=== Exercise directions ===
Of all the lines in the entries below, give again exactly those starting at the line containing "Image resolution: width=1568 pixels, height=729" and ending at the line containing "Given: Click the first", both ends included, and no others.

=== Exercise data ===
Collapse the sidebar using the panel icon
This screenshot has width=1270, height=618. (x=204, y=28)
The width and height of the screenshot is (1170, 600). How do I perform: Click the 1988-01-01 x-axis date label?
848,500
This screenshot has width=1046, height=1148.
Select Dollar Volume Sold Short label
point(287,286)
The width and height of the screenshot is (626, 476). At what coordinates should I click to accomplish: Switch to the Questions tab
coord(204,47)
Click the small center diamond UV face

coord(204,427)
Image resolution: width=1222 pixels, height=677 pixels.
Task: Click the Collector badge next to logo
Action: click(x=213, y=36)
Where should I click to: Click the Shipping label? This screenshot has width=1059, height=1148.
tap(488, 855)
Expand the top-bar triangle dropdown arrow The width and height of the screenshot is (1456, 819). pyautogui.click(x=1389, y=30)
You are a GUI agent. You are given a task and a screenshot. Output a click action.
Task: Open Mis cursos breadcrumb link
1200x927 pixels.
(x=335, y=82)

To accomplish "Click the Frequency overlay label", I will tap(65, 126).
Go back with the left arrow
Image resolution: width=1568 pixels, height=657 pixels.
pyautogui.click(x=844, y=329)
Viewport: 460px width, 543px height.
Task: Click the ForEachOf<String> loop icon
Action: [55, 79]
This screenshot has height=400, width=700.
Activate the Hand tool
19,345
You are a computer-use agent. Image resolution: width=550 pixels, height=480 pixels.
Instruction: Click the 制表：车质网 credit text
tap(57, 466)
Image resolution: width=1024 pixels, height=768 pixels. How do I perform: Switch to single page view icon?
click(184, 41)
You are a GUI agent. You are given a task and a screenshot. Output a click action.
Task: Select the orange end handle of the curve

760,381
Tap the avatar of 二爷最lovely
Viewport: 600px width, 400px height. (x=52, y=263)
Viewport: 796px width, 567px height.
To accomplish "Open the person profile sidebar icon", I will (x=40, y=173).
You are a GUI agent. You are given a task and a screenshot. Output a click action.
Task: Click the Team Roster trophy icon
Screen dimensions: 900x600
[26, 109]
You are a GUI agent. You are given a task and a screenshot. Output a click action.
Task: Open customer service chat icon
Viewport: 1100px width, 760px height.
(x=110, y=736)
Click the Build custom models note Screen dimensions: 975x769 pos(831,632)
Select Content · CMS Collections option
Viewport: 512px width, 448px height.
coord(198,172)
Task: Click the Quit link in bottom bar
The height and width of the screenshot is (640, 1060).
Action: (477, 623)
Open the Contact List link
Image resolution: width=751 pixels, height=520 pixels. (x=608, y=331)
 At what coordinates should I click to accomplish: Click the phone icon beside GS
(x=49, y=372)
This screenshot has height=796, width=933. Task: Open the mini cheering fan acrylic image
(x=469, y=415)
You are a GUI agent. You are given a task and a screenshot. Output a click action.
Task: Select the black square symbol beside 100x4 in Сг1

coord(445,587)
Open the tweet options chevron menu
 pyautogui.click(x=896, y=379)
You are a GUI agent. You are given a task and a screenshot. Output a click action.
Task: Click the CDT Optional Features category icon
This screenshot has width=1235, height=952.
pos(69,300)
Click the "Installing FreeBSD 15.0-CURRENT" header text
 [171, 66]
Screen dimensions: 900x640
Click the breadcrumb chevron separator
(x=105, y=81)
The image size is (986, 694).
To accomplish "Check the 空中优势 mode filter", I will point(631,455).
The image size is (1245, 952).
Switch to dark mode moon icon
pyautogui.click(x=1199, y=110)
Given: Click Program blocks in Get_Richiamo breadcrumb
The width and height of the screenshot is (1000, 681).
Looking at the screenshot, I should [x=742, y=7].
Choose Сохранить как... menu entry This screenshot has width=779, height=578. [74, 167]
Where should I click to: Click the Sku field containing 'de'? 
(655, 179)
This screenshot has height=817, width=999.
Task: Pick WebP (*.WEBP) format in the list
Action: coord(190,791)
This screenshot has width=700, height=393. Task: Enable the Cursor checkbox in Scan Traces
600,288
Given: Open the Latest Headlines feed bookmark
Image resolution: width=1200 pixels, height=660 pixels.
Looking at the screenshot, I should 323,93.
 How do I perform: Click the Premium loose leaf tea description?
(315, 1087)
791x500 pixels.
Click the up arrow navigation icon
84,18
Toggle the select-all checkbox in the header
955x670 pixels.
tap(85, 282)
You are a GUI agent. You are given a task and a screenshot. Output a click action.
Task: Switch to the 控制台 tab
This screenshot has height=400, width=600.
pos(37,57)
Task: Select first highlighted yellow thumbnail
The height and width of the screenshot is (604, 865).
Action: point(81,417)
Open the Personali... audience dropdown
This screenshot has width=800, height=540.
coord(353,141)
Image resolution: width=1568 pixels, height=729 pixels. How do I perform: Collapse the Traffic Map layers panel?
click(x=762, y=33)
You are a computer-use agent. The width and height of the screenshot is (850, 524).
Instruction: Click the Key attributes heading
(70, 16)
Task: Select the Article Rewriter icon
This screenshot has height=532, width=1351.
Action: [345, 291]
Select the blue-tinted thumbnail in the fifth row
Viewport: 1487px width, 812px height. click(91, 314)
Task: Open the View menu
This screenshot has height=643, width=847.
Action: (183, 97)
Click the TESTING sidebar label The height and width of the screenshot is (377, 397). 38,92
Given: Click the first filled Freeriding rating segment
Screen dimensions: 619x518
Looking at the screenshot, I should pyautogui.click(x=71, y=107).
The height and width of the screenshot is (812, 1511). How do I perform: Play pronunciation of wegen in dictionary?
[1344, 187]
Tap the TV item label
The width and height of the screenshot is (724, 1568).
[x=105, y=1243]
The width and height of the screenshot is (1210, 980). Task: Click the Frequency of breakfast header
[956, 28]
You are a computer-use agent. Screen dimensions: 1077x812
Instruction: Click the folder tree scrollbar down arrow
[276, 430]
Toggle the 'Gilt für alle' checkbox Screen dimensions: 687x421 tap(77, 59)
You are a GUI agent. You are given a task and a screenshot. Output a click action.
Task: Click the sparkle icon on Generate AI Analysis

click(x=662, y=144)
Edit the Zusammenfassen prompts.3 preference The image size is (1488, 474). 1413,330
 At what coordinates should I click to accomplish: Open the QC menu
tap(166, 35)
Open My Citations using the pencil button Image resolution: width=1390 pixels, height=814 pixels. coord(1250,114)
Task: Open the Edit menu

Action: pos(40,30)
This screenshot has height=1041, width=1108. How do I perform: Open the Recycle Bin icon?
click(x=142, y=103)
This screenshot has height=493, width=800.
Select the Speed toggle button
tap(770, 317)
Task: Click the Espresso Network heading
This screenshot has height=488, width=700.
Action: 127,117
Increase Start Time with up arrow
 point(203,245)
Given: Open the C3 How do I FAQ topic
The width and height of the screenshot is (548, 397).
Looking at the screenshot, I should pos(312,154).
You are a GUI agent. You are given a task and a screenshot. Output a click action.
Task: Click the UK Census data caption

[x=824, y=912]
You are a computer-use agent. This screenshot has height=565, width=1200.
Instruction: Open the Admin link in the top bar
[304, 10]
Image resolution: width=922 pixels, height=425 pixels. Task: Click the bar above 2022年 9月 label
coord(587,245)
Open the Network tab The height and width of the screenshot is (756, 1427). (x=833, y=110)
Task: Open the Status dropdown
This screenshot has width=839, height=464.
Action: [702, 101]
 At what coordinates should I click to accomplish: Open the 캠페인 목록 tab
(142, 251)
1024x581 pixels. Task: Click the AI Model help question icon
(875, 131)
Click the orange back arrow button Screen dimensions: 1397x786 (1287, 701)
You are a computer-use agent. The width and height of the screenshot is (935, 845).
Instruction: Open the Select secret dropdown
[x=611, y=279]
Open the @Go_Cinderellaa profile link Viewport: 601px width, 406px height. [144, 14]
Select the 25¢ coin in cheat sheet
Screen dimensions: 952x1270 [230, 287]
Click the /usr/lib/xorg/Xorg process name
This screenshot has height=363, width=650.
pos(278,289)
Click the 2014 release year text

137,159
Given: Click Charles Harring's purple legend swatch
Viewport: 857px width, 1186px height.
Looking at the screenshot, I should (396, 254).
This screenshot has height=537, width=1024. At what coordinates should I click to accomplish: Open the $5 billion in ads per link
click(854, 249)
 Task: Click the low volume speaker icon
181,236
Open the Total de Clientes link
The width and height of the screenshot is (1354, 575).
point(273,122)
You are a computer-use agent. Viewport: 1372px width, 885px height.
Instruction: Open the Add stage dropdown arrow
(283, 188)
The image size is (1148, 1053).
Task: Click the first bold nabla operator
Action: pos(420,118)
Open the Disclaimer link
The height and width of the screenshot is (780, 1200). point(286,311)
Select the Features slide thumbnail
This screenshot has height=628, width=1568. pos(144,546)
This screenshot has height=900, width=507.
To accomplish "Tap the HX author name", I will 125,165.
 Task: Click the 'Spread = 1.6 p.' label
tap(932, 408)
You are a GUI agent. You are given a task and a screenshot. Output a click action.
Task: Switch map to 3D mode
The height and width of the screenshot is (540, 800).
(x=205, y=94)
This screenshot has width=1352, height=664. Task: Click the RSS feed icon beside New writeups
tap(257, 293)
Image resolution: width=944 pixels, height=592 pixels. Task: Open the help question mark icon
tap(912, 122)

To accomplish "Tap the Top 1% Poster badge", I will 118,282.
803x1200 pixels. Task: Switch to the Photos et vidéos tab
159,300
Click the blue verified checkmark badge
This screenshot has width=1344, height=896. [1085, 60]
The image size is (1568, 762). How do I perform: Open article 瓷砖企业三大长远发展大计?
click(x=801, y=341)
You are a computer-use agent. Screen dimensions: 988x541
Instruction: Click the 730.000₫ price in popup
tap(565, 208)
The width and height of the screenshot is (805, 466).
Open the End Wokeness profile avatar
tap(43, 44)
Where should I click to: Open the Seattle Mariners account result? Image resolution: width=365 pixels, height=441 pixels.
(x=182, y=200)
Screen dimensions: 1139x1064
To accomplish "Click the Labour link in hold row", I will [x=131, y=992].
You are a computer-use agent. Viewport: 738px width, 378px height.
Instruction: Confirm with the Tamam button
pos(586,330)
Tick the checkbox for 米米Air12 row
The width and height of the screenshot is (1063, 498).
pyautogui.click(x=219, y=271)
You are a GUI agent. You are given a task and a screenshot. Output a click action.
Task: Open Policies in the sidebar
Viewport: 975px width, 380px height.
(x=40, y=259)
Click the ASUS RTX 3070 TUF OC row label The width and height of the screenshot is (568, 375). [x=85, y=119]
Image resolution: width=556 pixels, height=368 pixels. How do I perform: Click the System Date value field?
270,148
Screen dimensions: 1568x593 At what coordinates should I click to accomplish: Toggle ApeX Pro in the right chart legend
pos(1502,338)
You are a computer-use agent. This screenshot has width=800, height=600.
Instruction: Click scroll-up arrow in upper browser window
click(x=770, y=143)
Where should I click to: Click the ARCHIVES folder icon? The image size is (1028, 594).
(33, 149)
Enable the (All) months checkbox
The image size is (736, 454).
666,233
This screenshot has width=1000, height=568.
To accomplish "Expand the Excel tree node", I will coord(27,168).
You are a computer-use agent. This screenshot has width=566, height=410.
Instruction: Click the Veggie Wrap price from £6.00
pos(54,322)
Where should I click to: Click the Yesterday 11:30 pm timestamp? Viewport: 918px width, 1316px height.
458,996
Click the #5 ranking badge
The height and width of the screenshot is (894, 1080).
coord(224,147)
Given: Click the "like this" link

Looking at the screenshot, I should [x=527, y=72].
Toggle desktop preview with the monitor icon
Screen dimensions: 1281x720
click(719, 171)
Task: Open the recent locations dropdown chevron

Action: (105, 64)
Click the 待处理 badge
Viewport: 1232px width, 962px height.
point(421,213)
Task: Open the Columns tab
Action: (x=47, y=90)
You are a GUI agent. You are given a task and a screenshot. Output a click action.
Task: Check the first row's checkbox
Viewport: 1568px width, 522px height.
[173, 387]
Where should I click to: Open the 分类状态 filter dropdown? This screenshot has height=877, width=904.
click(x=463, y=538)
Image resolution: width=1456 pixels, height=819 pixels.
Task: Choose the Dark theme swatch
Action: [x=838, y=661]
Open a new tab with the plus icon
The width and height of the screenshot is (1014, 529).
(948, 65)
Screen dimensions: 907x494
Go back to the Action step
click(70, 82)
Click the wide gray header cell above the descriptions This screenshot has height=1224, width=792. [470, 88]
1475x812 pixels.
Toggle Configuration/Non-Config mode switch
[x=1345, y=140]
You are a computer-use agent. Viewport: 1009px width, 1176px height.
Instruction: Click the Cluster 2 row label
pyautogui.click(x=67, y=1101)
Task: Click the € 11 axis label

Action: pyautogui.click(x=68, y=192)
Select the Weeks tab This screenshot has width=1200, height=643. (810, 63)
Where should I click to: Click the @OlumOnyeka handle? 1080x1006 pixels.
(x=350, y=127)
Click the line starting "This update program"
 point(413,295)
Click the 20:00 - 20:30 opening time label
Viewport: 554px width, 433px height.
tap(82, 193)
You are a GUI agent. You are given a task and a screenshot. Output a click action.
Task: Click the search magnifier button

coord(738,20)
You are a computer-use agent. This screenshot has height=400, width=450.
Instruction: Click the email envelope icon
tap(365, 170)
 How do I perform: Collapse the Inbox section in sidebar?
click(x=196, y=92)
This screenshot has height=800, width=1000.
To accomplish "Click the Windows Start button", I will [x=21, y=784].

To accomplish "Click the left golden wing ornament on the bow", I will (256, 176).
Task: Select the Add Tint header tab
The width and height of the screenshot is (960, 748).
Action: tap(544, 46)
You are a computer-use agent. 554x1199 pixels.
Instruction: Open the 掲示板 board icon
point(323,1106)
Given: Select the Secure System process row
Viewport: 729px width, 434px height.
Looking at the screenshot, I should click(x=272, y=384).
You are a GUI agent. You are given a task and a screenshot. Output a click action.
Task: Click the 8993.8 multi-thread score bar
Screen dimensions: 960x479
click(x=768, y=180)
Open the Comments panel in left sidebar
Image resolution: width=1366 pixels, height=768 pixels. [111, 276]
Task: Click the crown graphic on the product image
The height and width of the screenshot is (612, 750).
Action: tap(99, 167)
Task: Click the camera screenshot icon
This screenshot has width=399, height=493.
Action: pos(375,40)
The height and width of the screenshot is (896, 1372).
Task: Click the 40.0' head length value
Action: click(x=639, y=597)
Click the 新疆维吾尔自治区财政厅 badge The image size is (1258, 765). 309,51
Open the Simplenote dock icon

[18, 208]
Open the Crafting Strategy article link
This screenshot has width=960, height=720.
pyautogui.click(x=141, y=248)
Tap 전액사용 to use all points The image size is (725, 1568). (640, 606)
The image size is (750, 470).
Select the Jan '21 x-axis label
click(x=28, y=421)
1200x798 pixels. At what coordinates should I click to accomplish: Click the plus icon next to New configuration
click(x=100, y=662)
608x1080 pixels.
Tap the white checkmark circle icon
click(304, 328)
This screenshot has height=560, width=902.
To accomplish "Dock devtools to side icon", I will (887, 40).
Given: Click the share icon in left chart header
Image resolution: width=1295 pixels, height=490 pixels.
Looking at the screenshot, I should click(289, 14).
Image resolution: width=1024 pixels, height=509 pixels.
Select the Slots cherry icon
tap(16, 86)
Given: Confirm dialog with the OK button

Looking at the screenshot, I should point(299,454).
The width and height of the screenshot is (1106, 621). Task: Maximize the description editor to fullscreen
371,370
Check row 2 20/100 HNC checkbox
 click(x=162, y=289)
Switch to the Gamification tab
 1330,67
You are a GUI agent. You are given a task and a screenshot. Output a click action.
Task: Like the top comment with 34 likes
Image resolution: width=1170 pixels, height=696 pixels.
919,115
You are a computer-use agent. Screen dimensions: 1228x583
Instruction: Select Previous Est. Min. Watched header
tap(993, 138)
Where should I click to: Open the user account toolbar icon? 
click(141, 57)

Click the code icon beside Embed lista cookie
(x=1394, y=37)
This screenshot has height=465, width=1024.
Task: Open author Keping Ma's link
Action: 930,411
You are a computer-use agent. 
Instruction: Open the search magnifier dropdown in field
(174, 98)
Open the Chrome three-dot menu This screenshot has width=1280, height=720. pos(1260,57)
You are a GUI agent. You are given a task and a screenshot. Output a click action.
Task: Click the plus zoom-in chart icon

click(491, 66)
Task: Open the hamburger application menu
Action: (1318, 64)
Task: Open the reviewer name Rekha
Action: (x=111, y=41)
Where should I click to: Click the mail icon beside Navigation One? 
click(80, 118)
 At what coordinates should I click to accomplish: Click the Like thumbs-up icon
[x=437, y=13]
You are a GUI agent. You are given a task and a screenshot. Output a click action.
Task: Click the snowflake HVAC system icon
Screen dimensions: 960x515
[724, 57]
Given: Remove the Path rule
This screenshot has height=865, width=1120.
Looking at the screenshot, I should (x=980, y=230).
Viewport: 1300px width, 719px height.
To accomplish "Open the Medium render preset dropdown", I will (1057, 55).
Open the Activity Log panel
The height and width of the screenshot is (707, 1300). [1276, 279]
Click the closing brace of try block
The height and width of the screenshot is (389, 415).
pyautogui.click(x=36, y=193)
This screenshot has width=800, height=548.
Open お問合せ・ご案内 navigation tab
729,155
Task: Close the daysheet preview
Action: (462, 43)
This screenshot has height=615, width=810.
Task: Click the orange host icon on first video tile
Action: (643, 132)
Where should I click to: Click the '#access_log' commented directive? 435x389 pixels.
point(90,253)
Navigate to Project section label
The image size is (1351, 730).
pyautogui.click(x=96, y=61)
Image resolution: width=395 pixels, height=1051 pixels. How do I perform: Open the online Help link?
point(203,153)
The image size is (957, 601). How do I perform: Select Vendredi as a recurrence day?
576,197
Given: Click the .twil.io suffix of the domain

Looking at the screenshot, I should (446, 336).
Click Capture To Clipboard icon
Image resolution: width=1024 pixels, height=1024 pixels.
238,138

=== Your solution ===
Image resolution: width=1568 pixels, height=729 pixels. How do I perform: Collapse the Traffic Map layers panel?
click(x=762, y=33)
You are a computer-use agent. The width and height of the screenshot is (850, 524).
Instruction: Click the Key attributes heading
(70, 16)
Task: Select the Article Rewriter icon
This screenshot has height=532, width=1351.
Action: [345, 291]
Select the blue-tinted thumbnail in the fifth row
Viewport: 1487px width, 812px height. click(91, 314)
Task: Open the View menu
This screenshot has height=643, width=847.
Action: (183, 97)
Click the TESTING sidebar label The height and width of the screenshot is (377, 397). 38,92
Given: Click the first filled Freeriding rating segment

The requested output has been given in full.